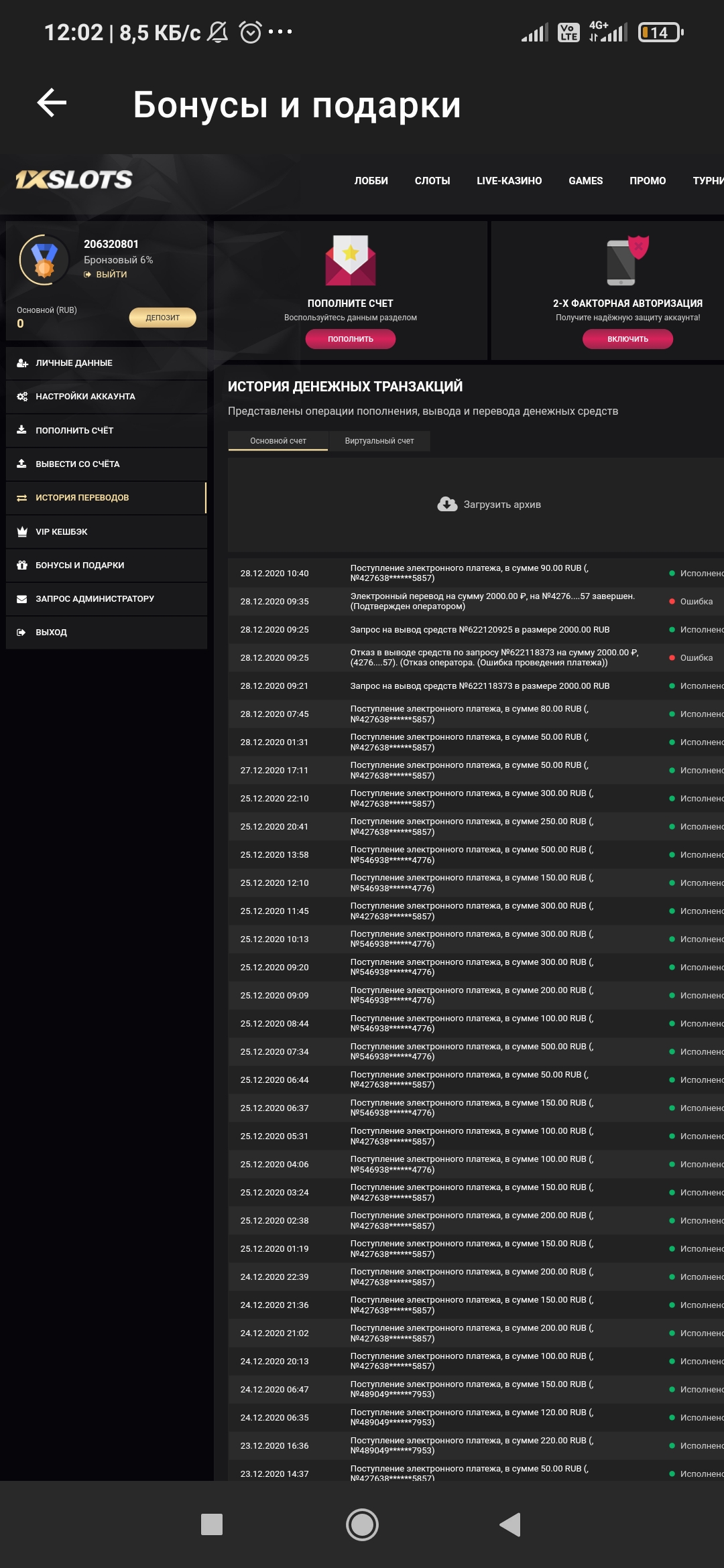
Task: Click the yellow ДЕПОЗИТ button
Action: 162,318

--

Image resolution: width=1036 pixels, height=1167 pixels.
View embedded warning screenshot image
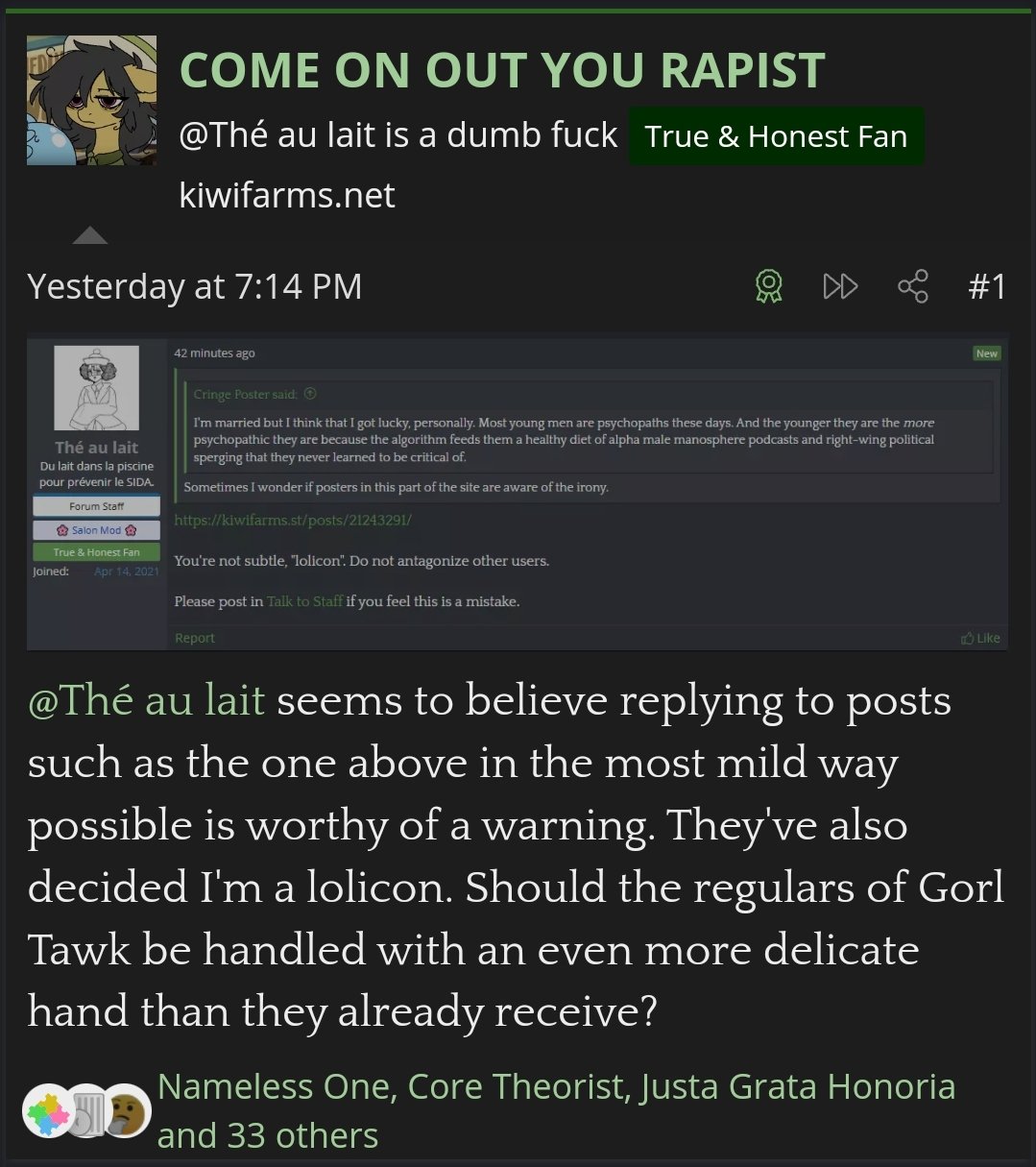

--

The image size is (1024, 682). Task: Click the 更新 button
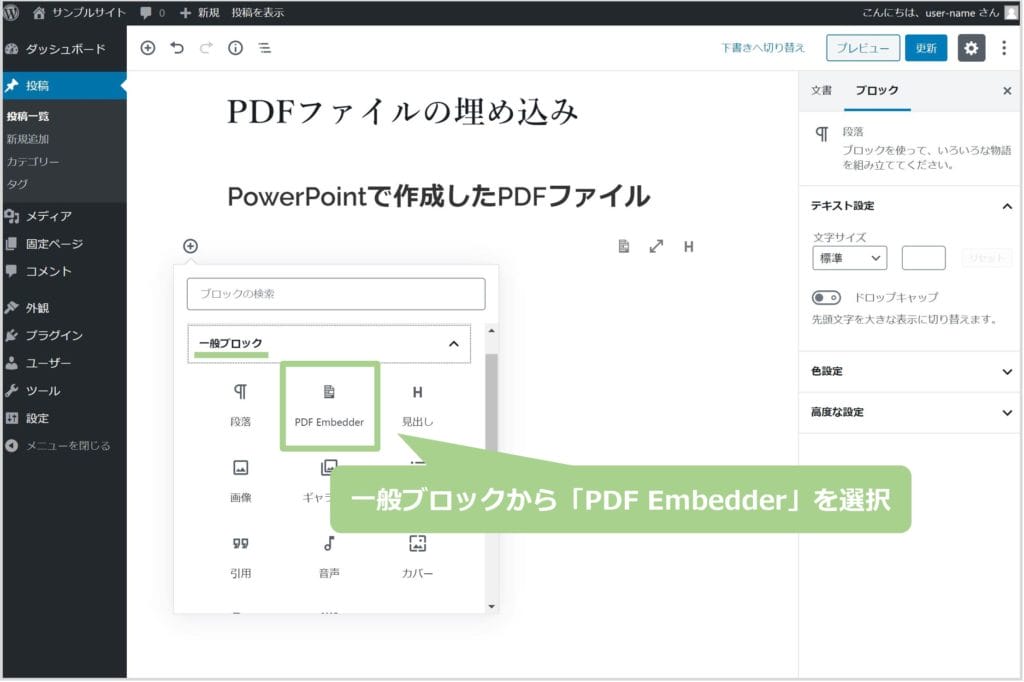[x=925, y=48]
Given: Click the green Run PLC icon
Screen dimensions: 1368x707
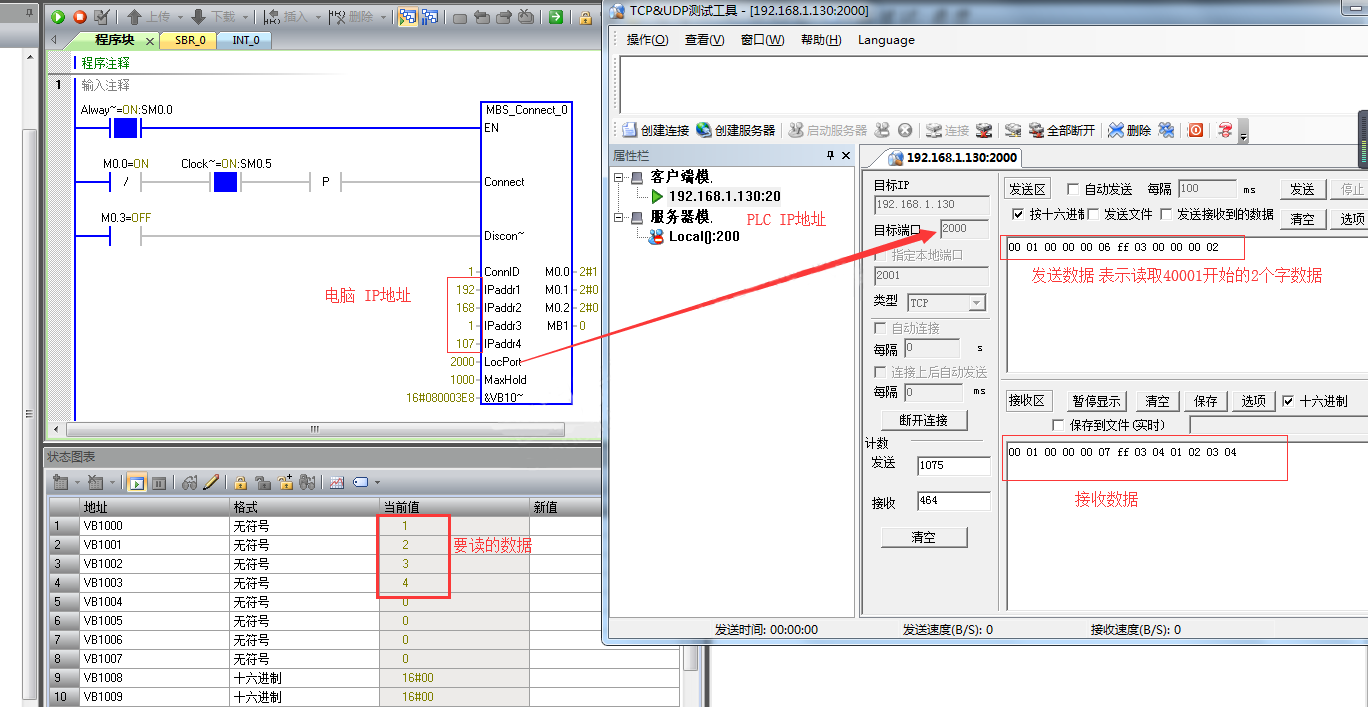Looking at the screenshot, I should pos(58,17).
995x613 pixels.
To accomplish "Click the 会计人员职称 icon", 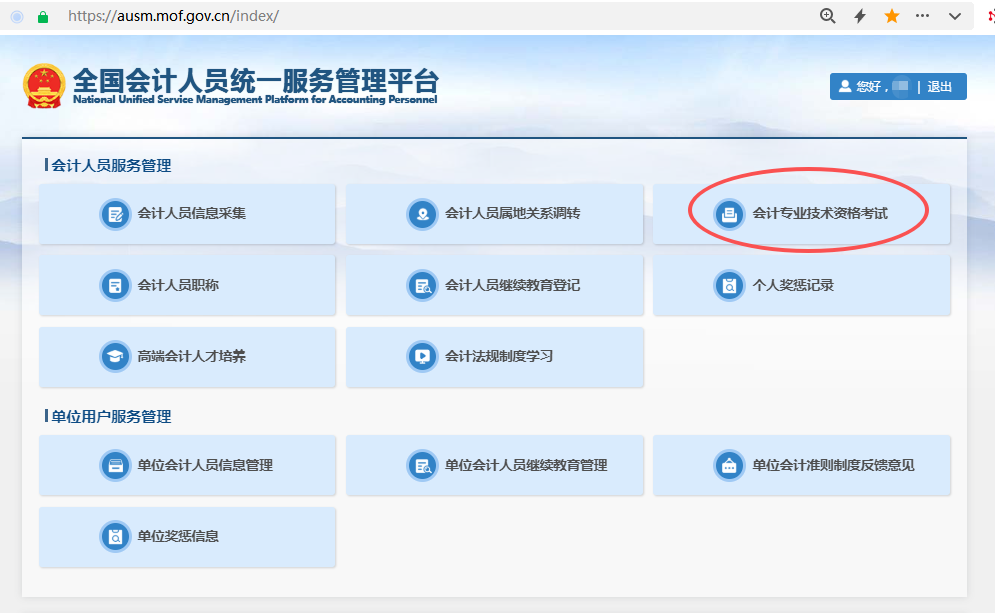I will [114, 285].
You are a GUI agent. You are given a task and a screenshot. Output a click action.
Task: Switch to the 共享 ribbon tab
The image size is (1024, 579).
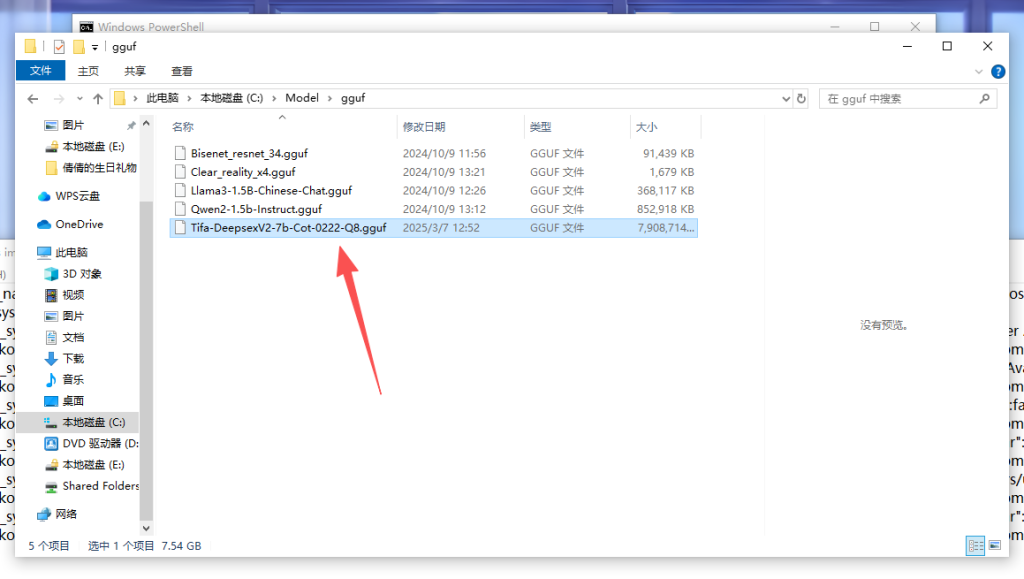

### WORK INSTRUCTION
Looking at the listing above, which lines hold "pixels"? Copy every such line.

### REPLY TO THE EXERCISE
Image resolution: width=1036 pixels, height=1167 pixels.
995x613 pixels.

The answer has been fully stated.